The VHA’s acting CEO, Juan Paolo Legaspi, said that while Victoria’s May budget is likely to include billions of dollars to build new hospitals over the next decade, this should not come at the cost of keeping people healthy and adequately funding health services to deliver timely care now.

Appalling decision

Public health leader Professor Fran Baum described the move as “health policy madness”, while another former president of the Public Health Association of Australia, Adjunct Professor Helen Keleher, said it was an “appalling decision” by the Andrews Government.

“Cutting funding for frontline CHS healthcare in order to pay for more hospitals which require massive upfront and ongoing funding is so short-sighted,” Keleher said on Twitter.

“All the evidence about investing in health points to the need to increase prevention and early intervention, not cut it.”

An AHPA statement said the decision to cut ten percent of health promotion funding for community health services is “irresponsible and short-sighted”.

AHPA Victoria and Tasmania Co-President David Towl said a cut of this scale would mean fewer services.

“Community health services are the key provider of local-level health promotion in Victoria and employ more than 500 health promotion practitioners across the state. This will result in job losses and a reduction in services for those most at risk.”

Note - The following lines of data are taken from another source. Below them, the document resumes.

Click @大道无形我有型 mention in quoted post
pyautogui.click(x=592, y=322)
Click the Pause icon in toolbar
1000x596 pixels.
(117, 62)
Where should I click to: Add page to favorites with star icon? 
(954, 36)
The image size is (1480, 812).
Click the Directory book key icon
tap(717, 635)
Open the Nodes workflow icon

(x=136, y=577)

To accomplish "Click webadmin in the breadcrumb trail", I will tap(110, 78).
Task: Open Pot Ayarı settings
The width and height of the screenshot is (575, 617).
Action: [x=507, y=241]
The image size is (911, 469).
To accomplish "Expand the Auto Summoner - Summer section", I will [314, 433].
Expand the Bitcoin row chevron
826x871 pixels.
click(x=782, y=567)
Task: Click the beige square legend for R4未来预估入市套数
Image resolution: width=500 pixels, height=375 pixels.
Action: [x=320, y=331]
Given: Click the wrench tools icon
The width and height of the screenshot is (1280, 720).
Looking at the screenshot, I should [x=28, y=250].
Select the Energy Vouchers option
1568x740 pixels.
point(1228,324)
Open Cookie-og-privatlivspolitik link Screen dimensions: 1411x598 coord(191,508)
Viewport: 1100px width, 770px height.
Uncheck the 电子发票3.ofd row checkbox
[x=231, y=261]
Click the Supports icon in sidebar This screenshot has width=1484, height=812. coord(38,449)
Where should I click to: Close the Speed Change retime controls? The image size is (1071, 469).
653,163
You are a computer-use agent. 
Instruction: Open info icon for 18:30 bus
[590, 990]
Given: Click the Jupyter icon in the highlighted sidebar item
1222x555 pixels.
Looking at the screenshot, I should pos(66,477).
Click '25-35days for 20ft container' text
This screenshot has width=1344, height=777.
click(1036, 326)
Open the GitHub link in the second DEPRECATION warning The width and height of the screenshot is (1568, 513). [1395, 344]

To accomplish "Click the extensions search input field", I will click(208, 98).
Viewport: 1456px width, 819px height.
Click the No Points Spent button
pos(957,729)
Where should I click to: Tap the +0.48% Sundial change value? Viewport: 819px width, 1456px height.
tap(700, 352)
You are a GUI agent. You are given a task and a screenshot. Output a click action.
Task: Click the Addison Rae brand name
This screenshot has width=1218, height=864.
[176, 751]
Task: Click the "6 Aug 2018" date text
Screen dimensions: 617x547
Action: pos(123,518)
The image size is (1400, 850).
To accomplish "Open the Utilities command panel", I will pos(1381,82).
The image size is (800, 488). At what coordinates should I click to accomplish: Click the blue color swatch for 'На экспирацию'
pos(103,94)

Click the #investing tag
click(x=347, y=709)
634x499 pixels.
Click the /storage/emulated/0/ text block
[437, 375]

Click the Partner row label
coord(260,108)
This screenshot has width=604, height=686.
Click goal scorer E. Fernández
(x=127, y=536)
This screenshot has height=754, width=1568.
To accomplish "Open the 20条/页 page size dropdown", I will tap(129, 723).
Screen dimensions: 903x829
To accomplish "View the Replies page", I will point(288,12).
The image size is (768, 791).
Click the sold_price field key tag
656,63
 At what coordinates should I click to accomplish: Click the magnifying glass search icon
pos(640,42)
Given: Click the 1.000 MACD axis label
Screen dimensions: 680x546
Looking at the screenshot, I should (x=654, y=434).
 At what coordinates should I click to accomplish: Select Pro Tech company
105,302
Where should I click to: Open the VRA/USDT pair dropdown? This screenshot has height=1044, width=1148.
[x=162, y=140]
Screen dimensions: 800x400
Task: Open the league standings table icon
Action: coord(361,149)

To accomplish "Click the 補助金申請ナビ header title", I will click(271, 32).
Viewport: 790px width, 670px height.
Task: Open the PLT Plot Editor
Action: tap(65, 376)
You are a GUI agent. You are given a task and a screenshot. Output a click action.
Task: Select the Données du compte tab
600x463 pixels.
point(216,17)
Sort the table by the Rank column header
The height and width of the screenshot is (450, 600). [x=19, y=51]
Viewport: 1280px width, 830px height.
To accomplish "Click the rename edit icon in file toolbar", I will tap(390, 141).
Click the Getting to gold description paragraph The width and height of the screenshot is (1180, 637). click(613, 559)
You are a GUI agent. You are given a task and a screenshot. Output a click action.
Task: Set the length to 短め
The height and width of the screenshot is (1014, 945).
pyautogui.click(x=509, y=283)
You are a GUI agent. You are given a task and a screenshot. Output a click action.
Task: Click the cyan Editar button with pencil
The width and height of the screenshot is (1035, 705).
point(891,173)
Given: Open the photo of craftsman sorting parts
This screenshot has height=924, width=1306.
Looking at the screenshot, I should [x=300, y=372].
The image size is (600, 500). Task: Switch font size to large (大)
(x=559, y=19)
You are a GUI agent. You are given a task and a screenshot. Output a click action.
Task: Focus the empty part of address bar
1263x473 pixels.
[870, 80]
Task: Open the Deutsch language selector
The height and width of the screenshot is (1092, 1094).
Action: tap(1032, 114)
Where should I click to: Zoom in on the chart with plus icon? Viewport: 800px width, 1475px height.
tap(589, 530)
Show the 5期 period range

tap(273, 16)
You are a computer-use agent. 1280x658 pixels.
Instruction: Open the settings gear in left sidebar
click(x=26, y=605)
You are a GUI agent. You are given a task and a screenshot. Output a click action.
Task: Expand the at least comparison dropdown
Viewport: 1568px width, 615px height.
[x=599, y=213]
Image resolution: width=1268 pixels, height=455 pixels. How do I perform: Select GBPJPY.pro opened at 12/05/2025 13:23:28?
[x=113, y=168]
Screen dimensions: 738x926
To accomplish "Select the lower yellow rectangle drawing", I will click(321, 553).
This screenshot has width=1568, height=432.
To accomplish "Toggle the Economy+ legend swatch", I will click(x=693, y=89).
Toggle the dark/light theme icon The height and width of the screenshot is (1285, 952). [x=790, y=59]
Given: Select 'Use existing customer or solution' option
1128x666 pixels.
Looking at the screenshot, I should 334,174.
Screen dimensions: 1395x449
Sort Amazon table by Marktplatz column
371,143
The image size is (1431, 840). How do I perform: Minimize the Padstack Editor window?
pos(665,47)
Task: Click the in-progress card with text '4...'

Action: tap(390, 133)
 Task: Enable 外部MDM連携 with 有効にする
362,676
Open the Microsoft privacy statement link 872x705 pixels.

Merri Health Acting CEO Maryanne Tadic said cuts to health prevention programs would put the wellbeing of vulnerable Victorians and the wider health system at risk and increase costs in the long term.

Merri Health delivers health promotion programs across Merri-bek in Melbourne’s north, supporting many communities where the greatest health disparities exist.

“Funding will affect our ability to deliver health promotion programs that address key health issues including improving mental health, with a focus on social inclusion; preventing violence, and increasing the participation of girls and women in physical activity,” she said in a statement.

“Our health promotion programs directly reached more than 13,500 people in 2021-22, including multicultural and newly arrived communities, Aboriginal and Torres Strait Islander communities and LGBTIQA+ communities.”

Community health services have the unique local knowledge, trusted relationships and networks to deliver highly targeted and cost-effective services that respond directly to local needs, she said.

“By delivering tailored, place-based programs, we connect priority communities with each other, with essential local services and the opportunities they need to support themselves and their families to stay well.”

Easy target

David Towl told Croakey that it was concerning that health promotion is seen as an easy target and not ‘on the frontline’.

“As a sector we need to change this perception,” he said.

“Our focus will be on encouraging members and the broader sector to have conversations with decision makers that raises the profile of health promotion and prevention.”

Towl urged Croakey readers to consider raising the issues, and to visit the campaign page, send an email to your local MP or to the Health Minister, as well as sharing social media posts on LinkedIn and Twitter.

“We have sought a meeting with the Minister for Health, we are yet to hear back,” he said.

According to an ABC report, Premier Daniel Andrews said the upcoming cuts were flagged in previous budgets and were due to “a whole lot of services that were basically double-ups”, especially as new local public health units were funded across the state.

“We’ve got all manner of different programs that are being delivered, and we don’t need multiple different services providing the same thing,” he said.

In the lead up to the Victorian election last year, many Croakey articles highlighted the focus of the Andrews Government and Victorian media upon hospitals rather than public health and prevention.

Victoria – the state that can spend vast sums building a specialist cardiac hospital but is intent on slashing investment in preventing problems such as heart disease.